Based on mobility reports from mobile phone GPS data and six characteristics of social distancing, significant associations were identified between geographic activity and prevalence of COVID-19 infections in the U.S. per capita. Mobile phone data utilizing ‘location history’ may be warranted to monitor the effectiveness of social distancing parameters on reducing prevalence of COVID-19 in the U.S.
Limitations
This study is not without limitations. First, there was inherent selection bias based on the data collection methods because social distancing outcomes represent a sample of mobile phone users of Google applications, limiting the external validity and generalizability of the current sample to the entire U.S. population.
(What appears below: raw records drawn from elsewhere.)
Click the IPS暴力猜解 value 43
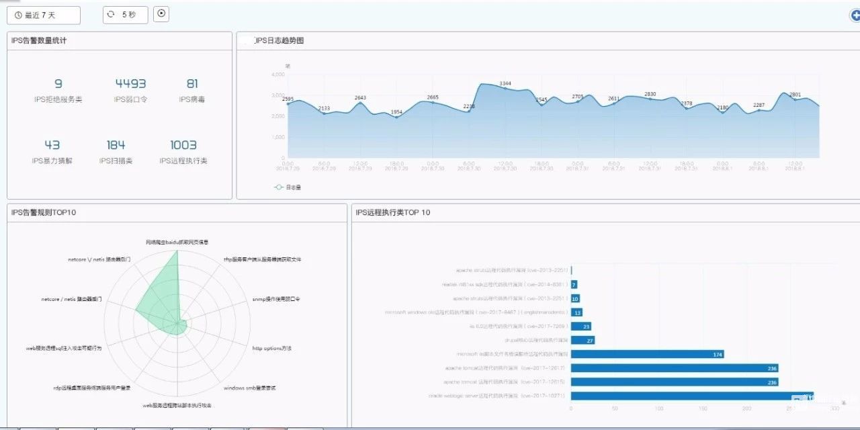Image resolution: width=860 pixels, height=430 pixels. pos(52,145)
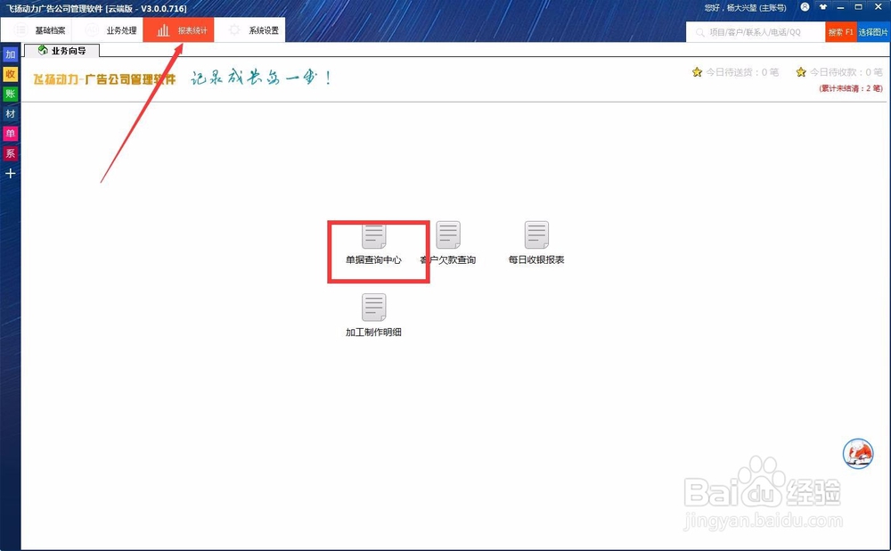Open 加工制作明细 processing detail report
This screenshot has height=551, width=891.
[374, 312]

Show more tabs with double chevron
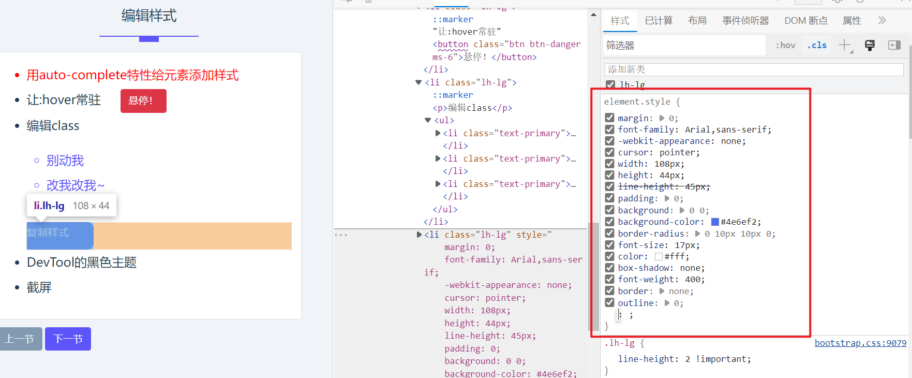click(x=882, y=21)
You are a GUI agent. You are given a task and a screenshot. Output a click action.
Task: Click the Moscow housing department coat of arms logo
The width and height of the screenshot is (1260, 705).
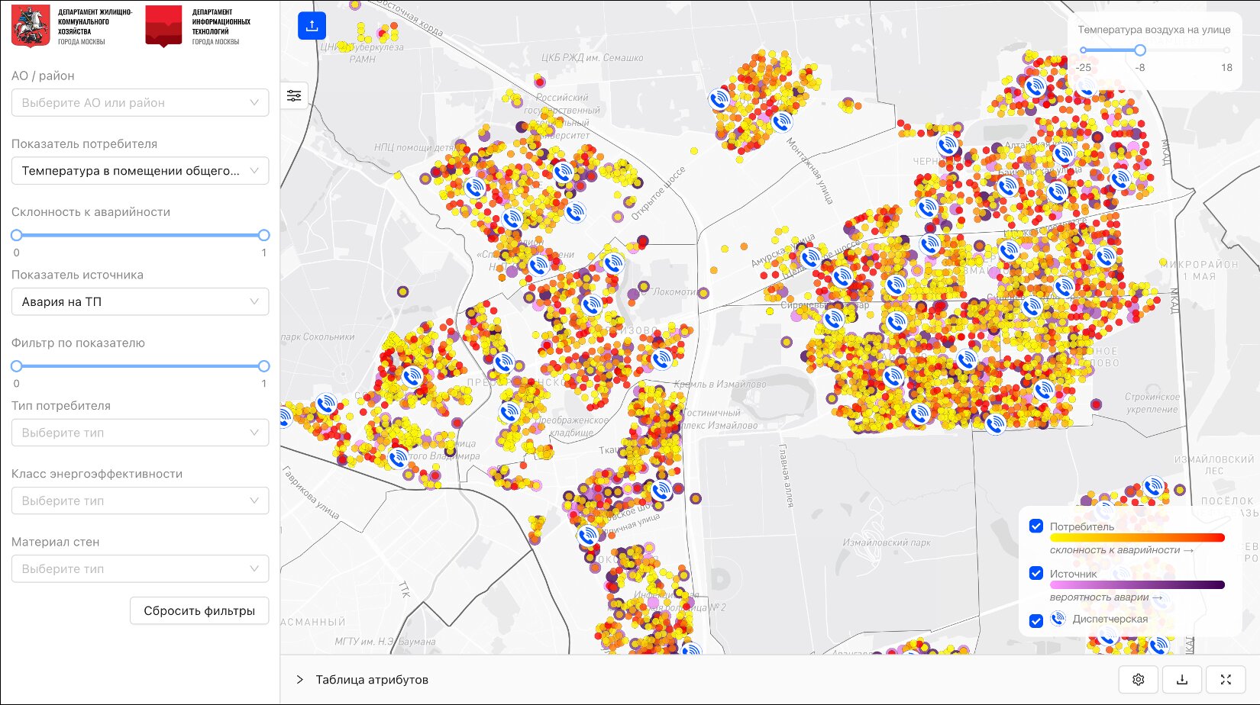31,26
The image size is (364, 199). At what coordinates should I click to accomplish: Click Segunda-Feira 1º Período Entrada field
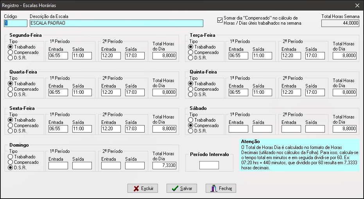pyautogui.click(x=58, y=56)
Second, the unknown number of observations limits the ability to conduct sensitivity testing as well as calculation of odds ratios for determining relative risk of disease transmission. Third, due to study design, this study was unable to demonstrate causal inference as relates to social distancing and COVID-19 infection rates. Rather the intention of this study was to report relationships and demonstrate proof-of-concept for large-scale interventions. Prospective studies and long-term follow-up are needed to assess the accuracy of mobile phone data and its ability to monitor social distancing intervention strategies on COVID-19 containment.